第四十九集 怨恨の鎖

 馬超ばちょうが軍を率いて城へと辿り着いた時には、冀城の城門は固く閉ざされ、更には周囲に馬超軍と同数以上の軍勢が控えて臨戦態勢を整えていた。

 兵力はほぼ拮抗しており、包囲する事は出来ない。そうなれば城門前で野戦をする事になるわけだが、足場を失って孤立無援となっている馬超軍には援軍も補給もない。時間をかければそれだけ自軍が不利となり、もし仮に冀城を取り返したとしても、そのまま包囲されて孤立してしまう。

 先年の冀城包囲戦で韋康いこうらを苦しめた馬超であるが、そうなれば今度は自身がその立場になってしまうわけだ。
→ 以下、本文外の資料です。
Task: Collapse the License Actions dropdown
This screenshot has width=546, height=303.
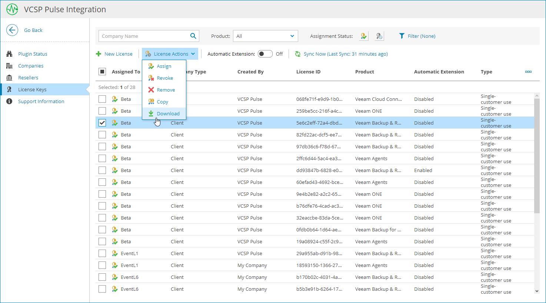Action: coord(170,54)
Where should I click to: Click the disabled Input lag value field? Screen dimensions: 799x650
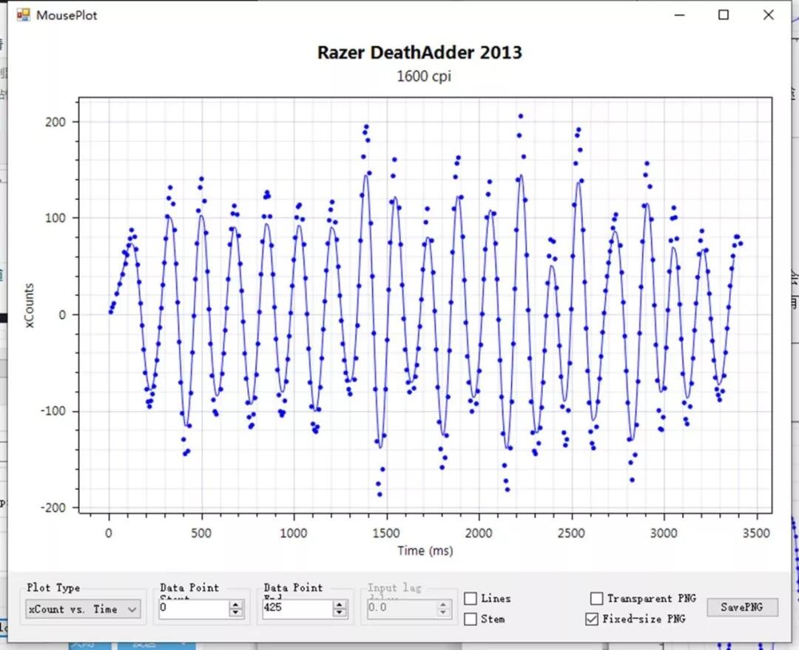[x=402, y=608]
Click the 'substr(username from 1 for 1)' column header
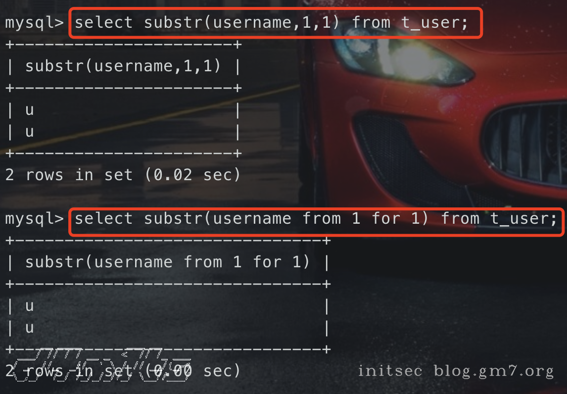567x394 pixels. pos(167,262)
 もはや撤退しか道は残されていなかったが、まるで彼らを逃がすかのように南方への道が空いている。同盟者・張魯ちょうろがいる漢中かんちゅうへ向かう道である。

 敵も抗戦の構えを取っているだけで、攻撃はしてきていなかった。


 さすがの馬超も敵の意図が見えて癪に障るが、体勢を立て直し補給線を確保する事の出来る唯一の道である。再起を図るには、もはやそれしか道は残されていない。ここで交戦をするのは滅亡への道であると、馬超当人も将兵たちも皆が理解していた。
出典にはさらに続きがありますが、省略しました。